#### WHAT YOU WILL DO
• a. Answer these from the thread on day hike essentials:
(i) How much rime ice was on the Boott Spur/Davis Path sign post?
(ii) What did MichaelJ forget to bring one time?
(iii) What does MichaelJ pack because of the earlier sunset?
• b. Return the stretch of the thread on day hike essentials from "## MtnMagic (Sep 26, 2005)" through "(Sep 27, 2005)", copied word for word.

# Personal Version of 10 Essentials



## Pinnah (Sep 26, 2005)

So, I'd be curious to hear what folks consider to be the essentials for a day hike in New England.  What do you never leave the trail head without?

Related as we change seasons, what changes are you making now that it's cooling off in the mountains?


----------



## MtnMagic (Sep 26, 2005)

It is not uncommon for snow to be on the higher summits in early October with wind chills in the teens or 20's. Just two years ago, Oct 11, our group went to Isolation via Glen Boulder. It had substantial ice on the steepest part of the trail, about 14" of snow with a few much more deeper drifts, cold high winds, and 16" of Rime ice on the Boott Spur/Davis Path sign post. We were all glad we had an assortment of fleece and our balaclavas which were all greatly needed. Living in northern NH and hiking in Maine, I know this time of year one must be prepared for full winter conditions. That includes packing my waterproof winter gloves/mittens.


----------



## MichaelJ (Sep 27, 2005)

Always always always?

(glances over at the "gear closet")

First aid kit
Headlamp
Whistle
Map
Compass
Fleece
Rain Shell
Hat
Food & water (yup, forgot food one time; sucked)
and in my case ... camera. 

As it's cooling off, I add in my rain shell pants, a heavier fleece, a polypro long john top & bottom, and depending on the hike possibly my emergency bivy sack. Plus a second set of headlamp batteries for the earlier sunset.


----------



## MtnMagic (Sep 29, 2005)

(A few records)
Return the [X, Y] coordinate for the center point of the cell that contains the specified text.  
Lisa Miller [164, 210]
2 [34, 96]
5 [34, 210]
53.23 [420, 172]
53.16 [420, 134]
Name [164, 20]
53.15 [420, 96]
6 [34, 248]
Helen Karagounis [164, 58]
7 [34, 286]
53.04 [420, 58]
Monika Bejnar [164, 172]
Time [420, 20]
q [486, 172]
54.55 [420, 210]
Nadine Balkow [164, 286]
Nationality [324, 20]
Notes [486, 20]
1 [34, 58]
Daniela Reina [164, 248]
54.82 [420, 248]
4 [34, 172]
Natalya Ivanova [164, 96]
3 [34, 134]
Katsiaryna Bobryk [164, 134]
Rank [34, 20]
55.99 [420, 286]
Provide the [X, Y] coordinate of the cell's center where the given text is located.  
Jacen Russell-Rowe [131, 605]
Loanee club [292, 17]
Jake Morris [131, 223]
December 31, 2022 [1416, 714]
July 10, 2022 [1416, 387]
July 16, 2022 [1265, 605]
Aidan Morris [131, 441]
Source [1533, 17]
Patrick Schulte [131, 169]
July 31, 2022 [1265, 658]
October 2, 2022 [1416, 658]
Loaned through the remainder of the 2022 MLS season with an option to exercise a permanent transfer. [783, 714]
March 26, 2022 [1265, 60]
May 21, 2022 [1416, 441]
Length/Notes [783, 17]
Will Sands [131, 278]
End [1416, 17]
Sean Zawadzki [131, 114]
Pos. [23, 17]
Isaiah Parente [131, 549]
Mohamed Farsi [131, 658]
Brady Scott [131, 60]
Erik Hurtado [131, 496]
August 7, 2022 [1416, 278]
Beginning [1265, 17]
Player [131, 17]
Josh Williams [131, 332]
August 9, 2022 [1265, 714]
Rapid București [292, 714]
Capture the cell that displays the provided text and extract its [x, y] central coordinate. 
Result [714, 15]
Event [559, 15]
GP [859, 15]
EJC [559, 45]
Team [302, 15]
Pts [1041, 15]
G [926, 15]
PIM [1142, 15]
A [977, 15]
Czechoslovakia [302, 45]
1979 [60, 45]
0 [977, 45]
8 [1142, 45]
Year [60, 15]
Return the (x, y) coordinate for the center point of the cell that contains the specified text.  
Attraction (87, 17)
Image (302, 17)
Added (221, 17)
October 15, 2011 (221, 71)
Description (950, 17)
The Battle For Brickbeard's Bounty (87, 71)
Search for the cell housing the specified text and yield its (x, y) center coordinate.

#### ANSWERS BELOW
• a.
(i) 16 inches
(ii) Food
(iii) A second set of headlamp batteries

• b.
## MtnMagic (Sep 26, 2005)

It is not uncommon for snow to be on the higher summits in early October with wind chills in the teens or 20's. Just two years ago, Oct 11, our group went to Isolation via Glen Boulder. It had substantial ice on the steepest part of the trail, about 14" of snow with a few much more deeper drifts, cold high winds, and 16" of Rime ice on the Boott Spur/Davis Path sign post. We were all glad we had an assortment of fleece and our balaclavas which were all greatly needed. Living in northern NH and hiking in Maine, I know this time of year one must be prepared for full winter conditions. That includes packing my waterproof winter gloves/mittens.


----------



## MichaelJ (Sep 27, 2005)